Algumas informações são preocupantes, mas não é com a intenção de criar impacto negativo que se desenvolve um trabalho jornalístico. O que se pretende é reunir subsídios que possam contribuir para a eliminação do problema. Assim, saber que mosquitos transmissores da dengue podem se reproduzir em água suja, ao contrário do que se propagou até agora, permite imaginar que o causador da doença cria resistência e pode permanecer em circunstâncias até o momento consideradas adversas. Porém, a informação é útil para que os trabalhos de combate sejam estendidos para novas condições de proliferação do inseto.
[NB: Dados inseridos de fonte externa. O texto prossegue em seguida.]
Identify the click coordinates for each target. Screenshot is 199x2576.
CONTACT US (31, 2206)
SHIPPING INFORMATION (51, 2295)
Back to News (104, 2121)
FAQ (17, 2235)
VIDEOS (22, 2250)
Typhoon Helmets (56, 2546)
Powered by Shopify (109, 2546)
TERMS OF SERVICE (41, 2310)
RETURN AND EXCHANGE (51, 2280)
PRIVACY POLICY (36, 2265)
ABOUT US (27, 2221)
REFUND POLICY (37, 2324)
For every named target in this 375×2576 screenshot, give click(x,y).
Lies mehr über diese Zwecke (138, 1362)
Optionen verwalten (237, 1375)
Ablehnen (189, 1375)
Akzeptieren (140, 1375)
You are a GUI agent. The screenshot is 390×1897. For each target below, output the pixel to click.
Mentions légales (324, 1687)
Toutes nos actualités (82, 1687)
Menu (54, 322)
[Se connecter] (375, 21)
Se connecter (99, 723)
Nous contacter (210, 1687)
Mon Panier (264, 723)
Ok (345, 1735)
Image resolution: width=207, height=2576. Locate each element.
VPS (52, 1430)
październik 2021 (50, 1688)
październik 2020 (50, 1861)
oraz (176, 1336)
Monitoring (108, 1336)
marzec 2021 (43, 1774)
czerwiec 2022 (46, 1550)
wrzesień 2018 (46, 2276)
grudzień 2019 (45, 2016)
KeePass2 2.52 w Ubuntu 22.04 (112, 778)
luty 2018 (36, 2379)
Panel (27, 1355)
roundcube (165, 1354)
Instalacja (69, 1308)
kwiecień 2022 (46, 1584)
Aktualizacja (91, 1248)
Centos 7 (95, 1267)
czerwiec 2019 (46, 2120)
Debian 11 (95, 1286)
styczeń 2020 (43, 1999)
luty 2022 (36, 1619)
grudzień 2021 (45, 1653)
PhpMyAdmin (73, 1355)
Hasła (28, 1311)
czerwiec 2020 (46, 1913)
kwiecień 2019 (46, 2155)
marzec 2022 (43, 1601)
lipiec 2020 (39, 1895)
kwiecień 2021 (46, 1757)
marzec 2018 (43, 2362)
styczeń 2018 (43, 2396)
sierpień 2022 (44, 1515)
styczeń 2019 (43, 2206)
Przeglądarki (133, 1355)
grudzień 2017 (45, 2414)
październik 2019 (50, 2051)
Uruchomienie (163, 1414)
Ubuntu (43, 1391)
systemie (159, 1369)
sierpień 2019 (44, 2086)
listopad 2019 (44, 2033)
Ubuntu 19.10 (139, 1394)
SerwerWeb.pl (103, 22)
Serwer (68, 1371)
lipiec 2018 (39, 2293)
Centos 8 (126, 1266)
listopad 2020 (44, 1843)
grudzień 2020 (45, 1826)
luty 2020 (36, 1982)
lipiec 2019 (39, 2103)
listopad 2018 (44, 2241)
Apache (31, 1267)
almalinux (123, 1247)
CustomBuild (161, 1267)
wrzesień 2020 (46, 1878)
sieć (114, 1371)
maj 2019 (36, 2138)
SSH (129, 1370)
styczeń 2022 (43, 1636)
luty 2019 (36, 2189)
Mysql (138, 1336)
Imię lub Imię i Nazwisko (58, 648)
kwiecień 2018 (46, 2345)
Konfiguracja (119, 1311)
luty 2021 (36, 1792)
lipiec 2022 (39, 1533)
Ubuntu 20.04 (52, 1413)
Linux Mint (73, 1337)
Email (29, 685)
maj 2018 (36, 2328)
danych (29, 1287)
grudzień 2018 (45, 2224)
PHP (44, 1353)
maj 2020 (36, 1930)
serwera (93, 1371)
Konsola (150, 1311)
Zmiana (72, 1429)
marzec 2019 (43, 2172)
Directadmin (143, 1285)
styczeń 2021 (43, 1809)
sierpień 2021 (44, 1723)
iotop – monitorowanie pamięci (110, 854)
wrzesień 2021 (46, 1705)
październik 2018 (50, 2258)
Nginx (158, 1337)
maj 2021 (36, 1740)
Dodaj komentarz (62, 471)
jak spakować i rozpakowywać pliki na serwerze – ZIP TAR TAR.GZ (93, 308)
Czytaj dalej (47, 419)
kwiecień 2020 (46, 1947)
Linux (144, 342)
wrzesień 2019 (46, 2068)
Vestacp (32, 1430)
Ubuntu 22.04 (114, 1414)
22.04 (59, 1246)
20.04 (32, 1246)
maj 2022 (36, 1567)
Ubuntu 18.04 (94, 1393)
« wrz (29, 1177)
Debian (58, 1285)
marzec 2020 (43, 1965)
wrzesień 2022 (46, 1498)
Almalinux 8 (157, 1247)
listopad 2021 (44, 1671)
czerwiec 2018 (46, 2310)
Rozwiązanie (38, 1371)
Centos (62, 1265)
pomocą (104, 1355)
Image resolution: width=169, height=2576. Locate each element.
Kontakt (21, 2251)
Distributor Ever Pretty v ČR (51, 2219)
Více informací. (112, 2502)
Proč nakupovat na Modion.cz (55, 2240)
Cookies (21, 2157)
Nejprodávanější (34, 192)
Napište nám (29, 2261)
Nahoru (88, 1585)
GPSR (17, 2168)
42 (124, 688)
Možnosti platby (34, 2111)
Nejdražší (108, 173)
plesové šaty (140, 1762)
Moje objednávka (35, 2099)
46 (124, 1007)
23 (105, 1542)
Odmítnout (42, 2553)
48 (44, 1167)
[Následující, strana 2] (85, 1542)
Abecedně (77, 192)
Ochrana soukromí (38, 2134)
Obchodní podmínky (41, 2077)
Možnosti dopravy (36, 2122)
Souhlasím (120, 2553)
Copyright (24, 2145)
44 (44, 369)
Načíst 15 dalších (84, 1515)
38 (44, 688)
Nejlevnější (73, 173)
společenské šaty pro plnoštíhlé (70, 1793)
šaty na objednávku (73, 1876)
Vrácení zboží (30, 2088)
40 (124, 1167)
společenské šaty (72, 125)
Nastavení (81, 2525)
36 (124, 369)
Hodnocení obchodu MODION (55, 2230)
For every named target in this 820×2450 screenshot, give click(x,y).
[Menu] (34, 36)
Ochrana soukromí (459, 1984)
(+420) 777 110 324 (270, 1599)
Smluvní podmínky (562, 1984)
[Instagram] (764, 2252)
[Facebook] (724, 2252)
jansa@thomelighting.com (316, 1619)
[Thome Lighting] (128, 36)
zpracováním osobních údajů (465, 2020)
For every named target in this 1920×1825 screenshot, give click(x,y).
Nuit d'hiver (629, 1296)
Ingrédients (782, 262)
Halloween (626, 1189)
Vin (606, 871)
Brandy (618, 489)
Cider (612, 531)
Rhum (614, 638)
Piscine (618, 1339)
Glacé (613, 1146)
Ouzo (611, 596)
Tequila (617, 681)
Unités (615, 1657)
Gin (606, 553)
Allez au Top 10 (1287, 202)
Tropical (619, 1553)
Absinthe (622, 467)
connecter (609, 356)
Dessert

A população de Londrina amadurece com este problema de saúde. Embora em casos isolados ainda se faça necessária a intervenção da Justiça e da Polícia, como se lê em reportagem publicada nesta edição no caderno Folha Cidade, devido a dificuldade dos agentes de sa© úde verificarem algumas poucas residências, predomina a conscientização sobre os perigos da dengue. É claro, algumas baixas se fizeram até que a gravidade da doença fosse compreendida, mas ainda que tarde as providências individuais e coletivas visando eliminar os riscos da dengue passaram a ser corriqueiras.
Duas outras doenças, no entanto, merecem preocupação e medidas preventivas. A conjuntivite já fez muitas vítimas nas últimas semanas em Londrina e combatê-la é menos complicada que a dengue. Não é por isso que sua gravidade possa ser subestimada. Já mais complexa e de mais risco é a pneumonia asiática, responsável por quase uma centena de mortes em todo o mundo e, como se confere nos informes da saúde, possivelmente já presente no Brasil com a entrada de estrangeiros provenientes de localidades onde a doença já faz vítimas, inclusive fatais.
Da mesma forma, o Paraná se prepara, criando estrutura de atendimento de supostas vítimas, adaptando para isso quatro hospitais do Estado. Mas é preciso muito mais. Materiais de exames e de tratamento não podem faltar. Cabe ao governo federal fornecê-los e há urgência. O Paraná tem fronteiras e dessas faixas podem entrar pessoas que carregam a doença.